Fix slow lists:mapfoldl/3 #2594

bjorng · 2020-04-14T11:46:36Z

This PR fixes two issues in the compiler that made lists:mapfoldl/3 slow. See the commit messages for further details.

https://bugs.erlang.org/browse/ERL-1216

fenollp · 2020-04-15T08:44:07Z

Very interesting!
So to recap fast-growing O(n) space can be saved thanks to a reordering of calls:

 mapfoldl(F, Acc0, [Hd|Tail]) ->
     Res1 = F(Hd, Acc0),
+    R = element(1, Res1),
     Res2 = mapfoldl(F, element(2, Res1), Tail),
-    {[element(1, Res1)|element(1, Res2)],element(2, Res2)};
+    {[R|element(1, Res2)],element(2, Res2)};
 mapfoldl(F, Acc, []) ->
     {[],Acc}.

How can we make the compiler attempt such reorderings more often?

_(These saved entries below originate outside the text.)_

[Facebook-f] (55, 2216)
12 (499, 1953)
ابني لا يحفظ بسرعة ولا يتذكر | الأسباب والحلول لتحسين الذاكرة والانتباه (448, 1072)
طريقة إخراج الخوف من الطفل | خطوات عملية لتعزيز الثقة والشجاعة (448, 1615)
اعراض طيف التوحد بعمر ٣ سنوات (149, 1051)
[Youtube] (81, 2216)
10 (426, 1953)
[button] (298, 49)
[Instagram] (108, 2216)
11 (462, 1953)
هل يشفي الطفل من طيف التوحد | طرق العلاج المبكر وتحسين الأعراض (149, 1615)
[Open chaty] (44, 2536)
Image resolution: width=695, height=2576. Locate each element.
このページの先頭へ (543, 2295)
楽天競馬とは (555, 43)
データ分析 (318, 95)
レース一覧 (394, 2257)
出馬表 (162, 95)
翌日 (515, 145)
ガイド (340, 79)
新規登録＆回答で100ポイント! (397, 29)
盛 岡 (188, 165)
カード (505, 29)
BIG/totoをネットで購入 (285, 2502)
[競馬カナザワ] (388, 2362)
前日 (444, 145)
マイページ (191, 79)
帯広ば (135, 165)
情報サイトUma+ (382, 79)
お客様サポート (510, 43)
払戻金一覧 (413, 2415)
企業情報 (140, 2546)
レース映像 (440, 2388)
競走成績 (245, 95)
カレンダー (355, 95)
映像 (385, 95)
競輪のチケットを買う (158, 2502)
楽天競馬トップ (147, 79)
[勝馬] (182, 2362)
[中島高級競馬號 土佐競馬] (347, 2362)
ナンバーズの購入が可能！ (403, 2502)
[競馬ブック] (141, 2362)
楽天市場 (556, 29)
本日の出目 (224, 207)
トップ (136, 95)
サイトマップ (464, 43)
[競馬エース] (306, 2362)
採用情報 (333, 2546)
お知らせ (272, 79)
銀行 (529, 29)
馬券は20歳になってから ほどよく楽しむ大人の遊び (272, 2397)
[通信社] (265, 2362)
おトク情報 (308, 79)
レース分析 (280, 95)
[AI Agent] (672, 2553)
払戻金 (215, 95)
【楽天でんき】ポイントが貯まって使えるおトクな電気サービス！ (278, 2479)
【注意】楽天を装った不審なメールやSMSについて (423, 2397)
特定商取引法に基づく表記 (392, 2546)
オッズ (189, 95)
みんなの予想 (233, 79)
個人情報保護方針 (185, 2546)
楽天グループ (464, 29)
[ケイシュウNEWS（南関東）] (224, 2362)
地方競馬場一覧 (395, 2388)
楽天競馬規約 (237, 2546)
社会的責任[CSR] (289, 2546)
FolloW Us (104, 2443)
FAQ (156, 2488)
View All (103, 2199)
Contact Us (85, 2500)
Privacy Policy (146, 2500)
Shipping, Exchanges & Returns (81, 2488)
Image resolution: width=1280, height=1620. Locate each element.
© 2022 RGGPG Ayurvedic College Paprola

Here the call element(1, Res1) can be moved to happen before element(2, Res1) as the former cannot fail if the latter didn't (Res1 is thus proven to be a tuple of size >= 2).

Could we instruct the compiler on the semantics of some of the basic functions such as element/2, map_key/2, ... (maybe only guards even) so these reorderings can be attempted?

Maybe there's even a heuristic similar to the number of stack slots mentioned here that can be used to decide when to reorder or better: which ordering to pick.
I'll have a try (albeit probably overfitted to the case at hand):
Pick the reodering that minimizes the amount of "basic function" calls happening after non-"basic function" calls.

I guess these "basic functions" can be any function the compiler knows is pure. Guards are a good subset of these here for memory saving as their output is often smaller than their input, trading off a small amount of computation (except for length/1).

Should I open an issue on https://bugs.erlang.org/?

bjorng · 2020-04-15T11:15:04Z

@fenollp I only have time for a quick answer.

So to recap fast-growing O(n) space can be saved thanks to a reordering of calls:

No, that is not what my PR does. The compiler usually sinks (executing later) tuple extraction instructions. When compiling mapfoldl/3, that results in slow_mapfoldl/3. In this particular case, this is a pessimization because Res1 will be kept alive too long. So my PR uses a heuristic to disable this particular optimization of sinking tuple extraction instructions when it would be potentially harmful.

Should I open an issue on https://bugs.erlang.org/?

No. I don't think that your suggested transformation (hoisting tuple extraction instructions) would be generally beneficial.

Could we instruct the compiler on the semantics of some of the basic functions such as element/2, map_key/2, ... (maybe only guards even) so these reorderings can be attempted?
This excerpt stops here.